+++ Data

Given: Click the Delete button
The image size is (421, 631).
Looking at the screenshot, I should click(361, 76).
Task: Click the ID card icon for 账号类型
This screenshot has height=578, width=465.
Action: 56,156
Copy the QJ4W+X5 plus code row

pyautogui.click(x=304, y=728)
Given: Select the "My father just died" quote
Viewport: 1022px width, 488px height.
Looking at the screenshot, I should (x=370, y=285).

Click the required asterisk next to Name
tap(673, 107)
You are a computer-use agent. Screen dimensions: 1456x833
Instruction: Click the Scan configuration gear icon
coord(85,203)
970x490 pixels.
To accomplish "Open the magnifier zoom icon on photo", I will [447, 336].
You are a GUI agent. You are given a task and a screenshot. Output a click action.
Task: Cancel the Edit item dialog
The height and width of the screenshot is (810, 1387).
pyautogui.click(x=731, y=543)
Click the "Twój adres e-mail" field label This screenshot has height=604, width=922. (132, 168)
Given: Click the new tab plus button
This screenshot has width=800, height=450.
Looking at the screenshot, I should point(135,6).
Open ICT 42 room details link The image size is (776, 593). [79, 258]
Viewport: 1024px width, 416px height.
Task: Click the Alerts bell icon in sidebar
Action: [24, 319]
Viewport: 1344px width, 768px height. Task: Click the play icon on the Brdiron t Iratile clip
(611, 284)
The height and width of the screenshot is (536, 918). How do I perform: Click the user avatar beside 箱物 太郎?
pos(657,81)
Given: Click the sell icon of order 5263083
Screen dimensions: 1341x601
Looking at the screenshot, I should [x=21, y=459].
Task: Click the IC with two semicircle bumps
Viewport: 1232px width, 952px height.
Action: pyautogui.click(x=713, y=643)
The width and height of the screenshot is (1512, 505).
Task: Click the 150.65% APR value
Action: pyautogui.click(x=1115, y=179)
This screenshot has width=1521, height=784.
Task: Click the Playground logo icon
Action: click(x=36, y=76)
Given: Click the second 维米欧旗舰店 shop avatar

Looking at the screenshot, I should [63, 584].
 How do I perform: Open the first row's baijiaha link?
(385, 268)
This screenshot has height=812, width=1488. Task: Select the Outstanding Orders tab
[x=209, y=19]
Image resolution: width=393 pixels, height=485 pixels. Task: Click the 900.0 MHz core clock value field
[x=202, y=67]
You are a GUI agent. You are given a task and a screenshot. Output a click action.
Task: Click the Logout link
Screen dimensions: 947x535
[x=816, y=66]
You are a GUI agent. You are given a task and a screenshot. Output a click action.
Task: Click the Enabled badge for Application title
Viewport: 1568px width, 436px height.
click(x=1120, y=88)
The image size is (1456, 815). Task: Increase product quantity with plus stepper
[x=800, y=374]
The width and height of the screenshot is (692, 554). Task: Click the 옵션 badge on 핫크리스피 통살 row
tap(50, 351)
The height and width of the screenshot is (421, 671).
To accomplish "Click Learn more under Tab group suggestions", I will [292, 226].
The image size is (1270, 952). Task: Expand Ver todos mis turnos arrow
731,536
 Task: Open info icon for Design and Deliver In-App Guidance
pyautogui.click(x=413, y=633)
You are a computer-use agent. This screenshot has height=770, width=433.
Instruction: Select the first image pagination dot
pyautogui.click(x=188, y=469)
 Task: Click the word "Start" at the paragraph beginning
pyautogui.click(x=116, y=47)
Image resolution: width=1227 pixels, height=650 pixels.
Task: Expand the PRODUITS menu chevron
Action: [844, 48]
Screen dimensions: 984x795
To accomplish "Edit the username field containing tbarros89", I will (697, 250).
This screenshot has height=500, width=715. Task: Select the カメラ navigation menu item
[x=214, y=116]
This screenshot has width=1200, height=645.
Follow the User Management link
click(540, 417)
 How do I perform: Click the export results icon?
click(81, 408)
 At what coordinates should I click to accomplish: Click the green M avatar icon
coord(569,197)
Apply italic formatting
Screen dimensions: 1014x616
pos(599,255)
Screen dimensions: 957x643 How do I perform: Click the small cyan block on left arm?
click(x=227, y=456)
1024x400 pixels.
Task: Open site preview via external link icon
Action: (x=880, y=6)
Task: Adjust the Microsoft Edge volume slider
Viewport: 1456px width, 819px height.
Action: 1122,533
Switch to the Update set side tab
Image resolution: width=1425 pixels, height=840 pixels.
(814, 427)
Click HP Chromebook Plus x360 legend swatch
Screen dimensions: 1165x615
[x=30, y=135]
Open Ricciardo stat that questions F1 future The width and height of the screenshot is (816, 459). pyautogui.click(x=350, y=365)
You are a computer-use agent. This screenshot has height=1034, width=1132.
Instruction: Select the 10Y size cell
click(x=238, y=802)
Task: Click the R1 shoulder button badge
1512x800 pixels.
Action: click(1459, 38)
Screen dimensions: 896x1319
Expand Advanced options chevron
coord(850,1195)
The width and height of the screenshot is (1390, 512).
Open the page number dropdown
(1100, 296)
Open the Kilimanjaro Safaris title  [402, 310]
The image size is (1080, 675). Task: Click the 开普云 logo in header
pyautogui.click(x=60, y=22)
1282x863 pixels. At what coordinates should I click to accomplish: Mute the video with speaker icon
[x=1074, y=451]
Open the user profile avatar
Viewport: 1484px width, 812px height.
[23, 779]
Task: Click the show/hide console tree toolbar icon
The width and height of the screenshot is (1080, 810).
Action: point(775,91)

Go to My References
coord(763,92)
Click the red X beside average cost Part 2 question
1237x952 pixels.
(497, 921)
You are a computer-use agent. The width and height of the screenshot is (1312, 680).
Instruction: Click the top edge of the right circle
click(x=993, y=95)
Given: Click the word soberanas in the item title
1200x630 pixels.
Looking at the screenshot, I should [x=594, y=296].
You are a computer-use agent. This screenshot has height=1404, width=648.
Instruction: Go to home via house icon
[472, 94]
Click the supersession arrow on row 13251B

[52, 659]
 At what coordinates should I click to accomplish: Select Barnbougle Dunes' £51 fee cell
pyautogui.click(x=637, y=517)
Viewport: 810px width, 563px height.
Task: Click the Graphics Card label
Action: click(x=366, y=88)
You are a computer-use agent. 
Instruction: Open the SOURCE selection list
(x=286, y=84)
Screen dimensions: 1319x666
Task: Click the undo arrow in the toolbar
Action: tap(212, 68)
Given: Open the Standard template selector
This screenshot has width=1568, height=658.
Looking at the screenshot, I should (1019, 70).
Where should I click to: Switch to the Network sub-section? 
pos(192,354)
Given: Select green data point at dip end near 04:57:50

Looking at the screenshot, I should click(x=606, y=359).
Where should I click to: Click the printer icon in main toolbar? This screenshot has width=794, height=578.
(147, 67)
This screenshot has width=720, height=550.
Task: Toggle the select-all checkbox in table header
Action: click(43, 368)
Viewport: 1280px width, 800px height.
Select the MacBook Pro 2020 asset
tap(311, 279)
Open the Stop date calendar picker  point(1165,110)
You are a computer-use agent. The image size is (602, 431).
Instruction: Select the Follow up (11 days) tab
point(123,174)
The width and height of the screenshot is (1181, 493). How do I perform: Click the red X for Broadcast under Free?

++++++

Exercise description: Could you copy each line from the listing that has the word "Edit" in it?

Exercise output:
Task: Cancel the Edit item dialog
To accomplish "Edit the username field containing tbarros89", I will (697, 250).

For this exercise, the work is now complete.